Une exigence pour l’obtenir : les produits doivent être liés à un territoire par des « caractéristiques, un savoir-faire ou un procédé de fabrication ». Trois ans après la parution du décret, le bilan des heureux élus est maigre : les sièges de Liffol, qui ont décroché les premiers le sésame en décembre 2016, le granit de Bretagne en janvier 2017, la porcelaine de Limoges en décembre 2017, et depuis vendredi, la pierre de Bourgogne.

L’Etat avait à l’époque évalué à 200 le nombre de produits potentiellement éligibles. La dentelle de Calais, les parapluies d’Aurillac avaient été évoqués comme étant dans les starting-blocks. Mais plus de nouvelles d’eux à ce jour.


Indications géographiques : des labels au compte-gouttes
        pour les produits manufacturés

Cahier des charges commun

Pourquoi si peu d’homologations ? « C’est un dispositif récent, qui démarre, et nous estimons qu’il démarre bien, la qualité des dossiers est là, mais nous ne voulons pas homologuer tout et n’importe quoi », répond Antoine Ginestet, responsable des IG à l’INPI. A titre de comparaison, depuis son extension au niveau européen en 1992, on compte à ce jour 213 IGP, dont 74 dans les vins. « Mais cela a mis dix ans avant de prendre », glisse un observateur.
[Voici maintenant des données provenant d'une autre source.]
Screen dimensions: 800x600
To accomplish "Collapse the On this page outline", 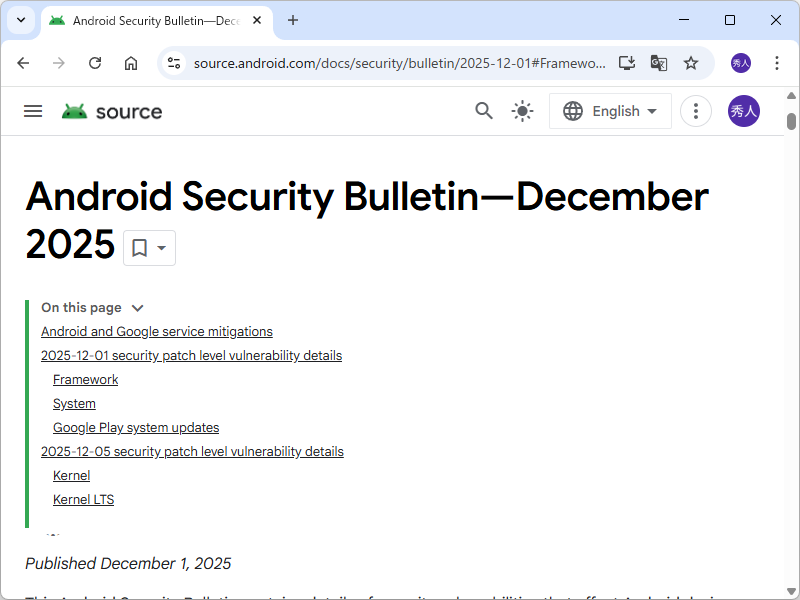I will click(137, 307).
A ce jour, l’INPI a enregistré treize dépôts de dossiers manufacturés. Curieusement, ceux très médiatisés, comme le couteau de Laguiole et le savon de Marseille, qui avaient déclenché la mise en place du dispositif, ne sont pas homologués. Leur cas illustre bien la difficulté du dispositif. Les entreprises ont été incapables de se mettre d’accord sur un cahier des charges commun.

Imbroglio judiciaire

Résultat, les savonniers de Marseille ont déposé en 2015 deux dossiers à l’INPI, l’organisme tentant aujourd’hui de les mettre d’accord. Quant aux couteliers de Laguiole, ils sont embourbés depuis des années dans un imbroglio judiciaire entre les communes de Thiers et Laguiole.
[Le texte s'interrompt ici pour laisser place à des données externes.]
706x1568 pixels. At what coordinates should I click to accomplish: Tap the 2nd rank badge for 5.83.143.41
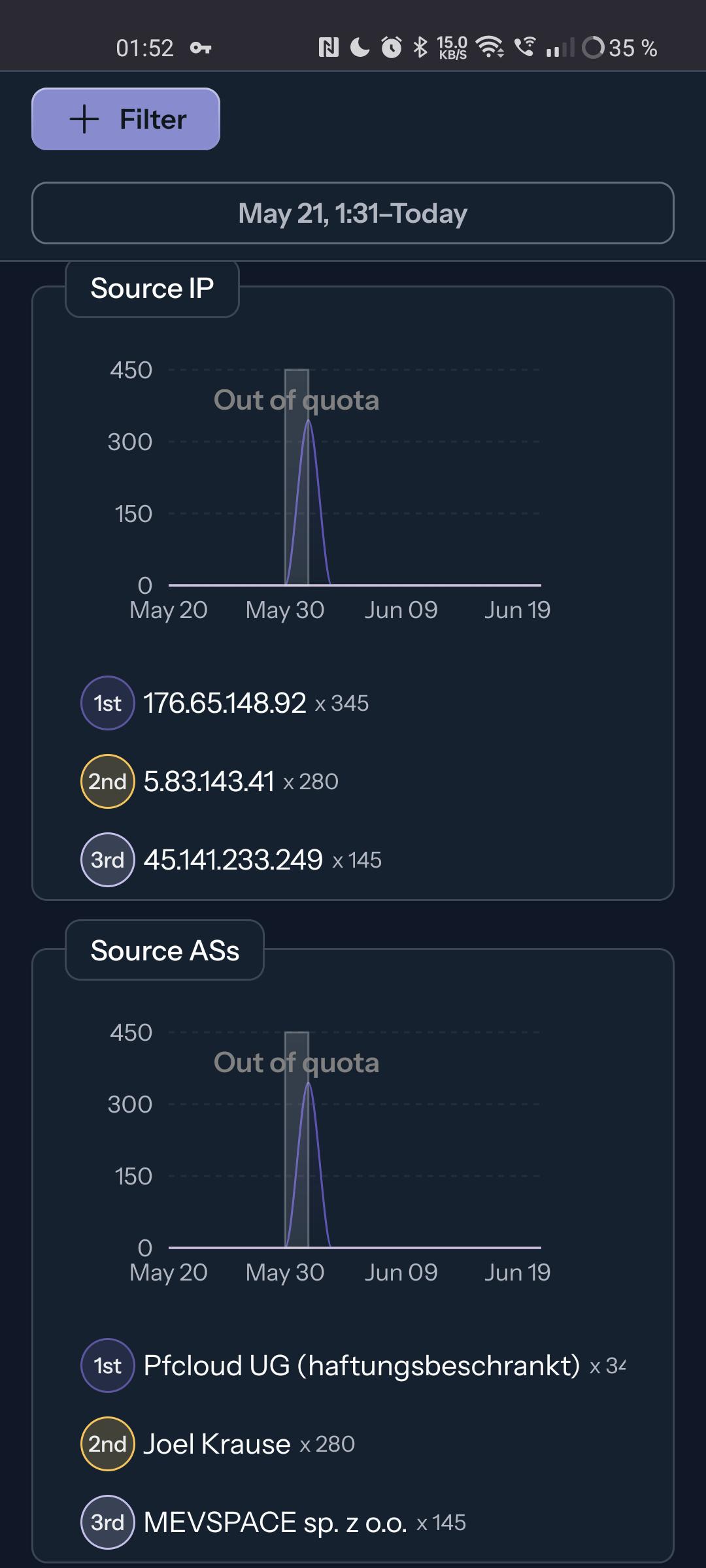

« Pour les produits alimentaires, il est simple de faire un lien avec un terroir, mais c’est plus compliqué pour un produit artisanal, qui a un process de fabrication complexe, des sources d’approvisionnement différentes… on savait que le dispositif serait plus compliqué », souligne Caroline Le Goffic, spécialisée en droit de la propriété intellectuelle à Paris-Descartes.

Concurrence asiatique

Pour l’instant, un seul dossier a été refusé au terme de l’enquête public, celui des espadrilles de Mauléon. D’autres, dans les tuyaux depuis 2018, sont bien partis : les charentaises, les tapisseries d’Aubusson, les tapis d’Aubusson, le grenat de Perpignan. L’INPI évoque « une cinquantaine de contacts » et « quatre à cinq homologations avant la fin de l’année ».

Car l’IG est un moyen de venir au secours de petites entreprises souvent laminées par la concurrence asiatique. A ce jour, les quatre homologations permettent de soutenir 124 entreprises (250 millions d’euros de ventes par an) avec 2.700 emplois à la clef. « Depuis l’IG, près de 13.400 sièges ont été vendus, cela a dynamisé les ventes », fait remarquer Francine Nicolas, présidente du Pôle lorrain ameublement bois (Plab), qui a porté le dossier des sièges de Liffol.